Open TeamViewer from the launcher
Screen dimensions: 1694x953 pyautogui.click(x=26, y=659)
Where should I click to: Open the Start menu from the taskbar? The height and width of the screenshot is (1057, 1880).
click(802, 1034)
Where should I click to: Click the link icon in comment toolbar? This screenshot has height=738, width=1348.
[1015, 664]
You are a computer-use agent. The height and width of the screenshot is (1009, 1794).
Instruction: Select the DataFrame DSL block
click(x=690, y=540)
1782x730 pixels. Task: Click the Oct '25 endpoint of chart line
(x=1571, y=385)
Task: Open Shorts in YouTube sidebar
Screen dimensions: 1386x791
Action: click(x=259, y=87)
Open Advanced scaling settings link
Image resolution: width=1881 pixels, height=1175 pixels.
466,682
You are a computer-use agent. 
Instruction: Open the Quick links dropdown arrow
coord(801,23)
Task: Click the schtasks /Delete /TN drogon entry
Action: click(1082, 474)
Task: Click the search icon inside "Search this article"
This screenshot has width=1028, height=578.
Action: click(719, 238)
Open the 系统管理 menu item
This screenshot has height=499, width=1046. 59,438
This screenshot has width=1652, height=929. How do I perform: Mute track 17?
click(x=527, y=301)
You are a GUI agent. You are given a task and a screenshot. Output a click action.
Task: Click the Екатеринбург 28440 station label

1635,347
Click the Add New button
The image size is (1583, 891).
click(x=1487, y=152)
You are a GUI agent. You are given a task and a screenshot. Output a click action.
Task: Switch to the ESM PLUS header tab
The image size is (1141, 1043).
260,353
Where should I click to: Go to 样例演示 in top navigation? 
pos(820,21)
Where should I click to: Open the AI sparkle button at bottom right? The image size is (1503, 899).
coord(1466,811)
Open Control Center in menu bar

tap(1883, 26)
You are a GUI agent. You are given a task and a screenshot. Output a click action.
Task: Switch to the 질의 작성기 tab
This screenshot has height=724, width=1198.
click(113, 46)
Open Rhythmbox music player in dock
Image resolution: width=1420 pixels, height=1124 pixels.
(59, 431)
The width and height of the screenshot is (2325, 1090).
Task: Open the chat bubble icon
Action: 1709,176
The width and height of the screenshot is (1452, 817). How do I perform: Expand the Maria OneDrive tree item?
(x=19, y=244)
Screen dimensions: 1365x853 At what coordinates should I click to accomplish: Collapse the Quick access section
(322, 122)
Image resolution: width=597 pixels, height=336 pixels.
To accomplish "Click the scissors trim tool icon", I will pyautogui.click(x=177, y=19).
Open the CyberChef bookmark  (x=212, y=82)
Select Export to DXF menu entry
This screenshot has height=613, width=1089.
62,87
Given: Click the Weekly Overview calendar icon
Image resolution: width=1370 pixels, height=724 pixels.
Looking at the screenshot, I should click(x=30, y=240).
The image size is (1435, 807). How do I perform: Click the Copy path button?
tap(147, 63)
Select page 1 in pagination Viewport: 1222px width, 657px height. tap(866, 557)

• **Task brief**
The lines to copy run from the one containing "Image resolution: width=1370" through the last line above. Copy them exactly and include nothing else.

• **Answer to the problem**
Image resolution: width=1370 pixels, height=724 pixels.
Looking at the screenshot, I should click(x=30, y=240).
The image size is (1435, 807). How do I perform: Click the Copy path button?
tap(147, 63)
Select page 1 in pagination Viewport: 1222px width, 657px height. tap(866, 557)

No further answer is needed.